A subspace minimization method for the trust-region step
Abstract: We consider methods for large-scale unconstrained
minimization based on finding an approximate minimizer of a quadratic
function subject to a two-norm trust-region inequality constraint. The
Steihaug-Toint method uses the conjugate-gradient algorithm to
minimize the quadratic over a sequence of expanding subspaces until
the iterates either converge to an interior point or cross the
constraint boundary. Recent extensions of the Steihaug-Toint method
allow the accuracy of the trust-region step to be specified, thereby
allowing the overall cost of computing the problem functions to be
balanced against the cost of computing the trust-region
steps. However, if a preconditioner is used with the
conjugate-gradient algorithm, the Steihaug-Toint method requires the
trust-region norm to be defined in terms of the preconditioning
matrix.
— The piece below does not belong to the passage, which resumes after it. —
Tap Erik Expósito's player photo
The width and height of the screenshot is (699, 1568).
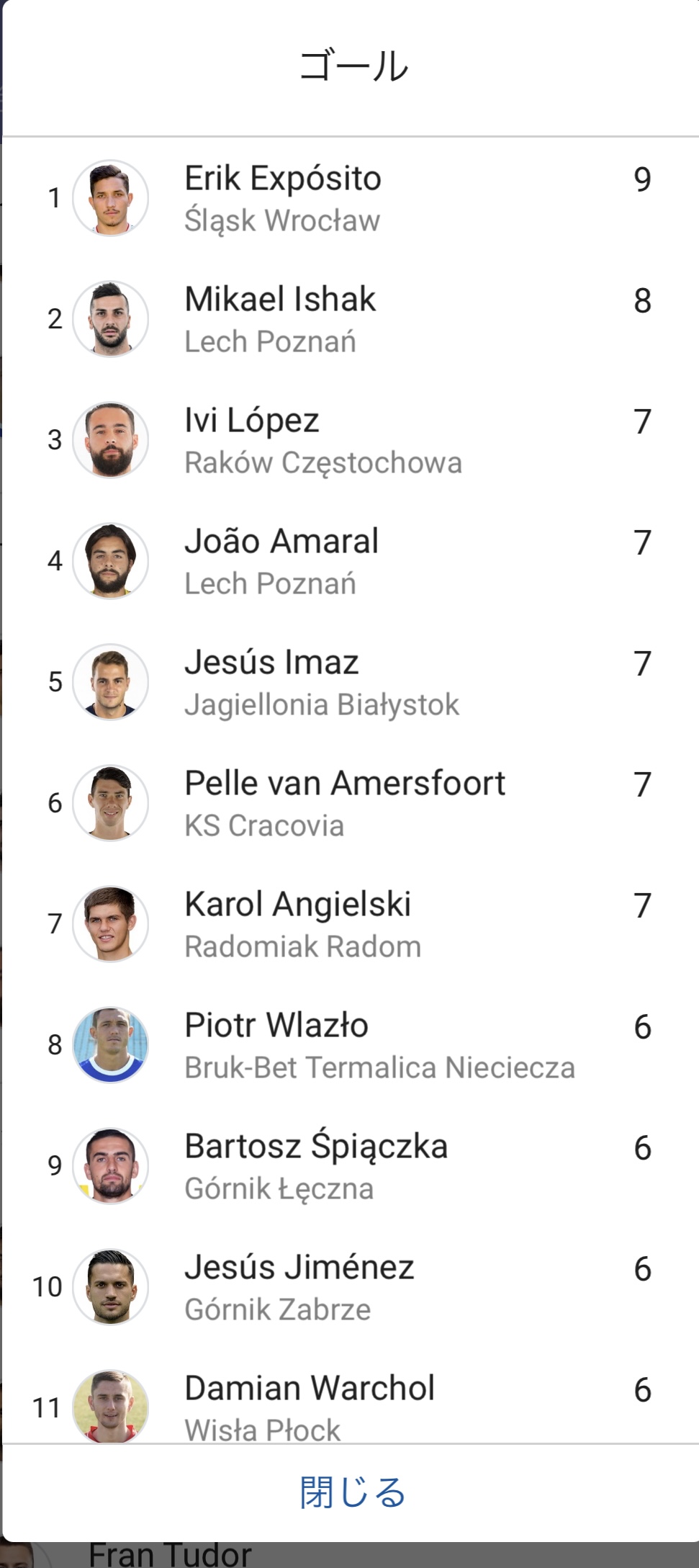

If a different preconditioner is used for each subproblem, the
shape of the trust-region can change substantially from one subproblem
to the next, which invalidates many of the assumptions on which
standard methods for adjusting the trust-region radius are based. In
this paper we propose a method that allows the trust-region norm to be
defined independently of the preconditioner. The method solves the
inequality constrained trust-region subproblem over a sequence of
evolving low-dimensional subspaces. Each subspace includes an
accelerator direction obtained from a Newton method applied to an
primal-dual interior method. A crucial property of this direction is
that it can be computed by applying the preconditioned
conjugate-gradient method to a positive-definite system in both the
primal and dual variables of the trust-region subproblem.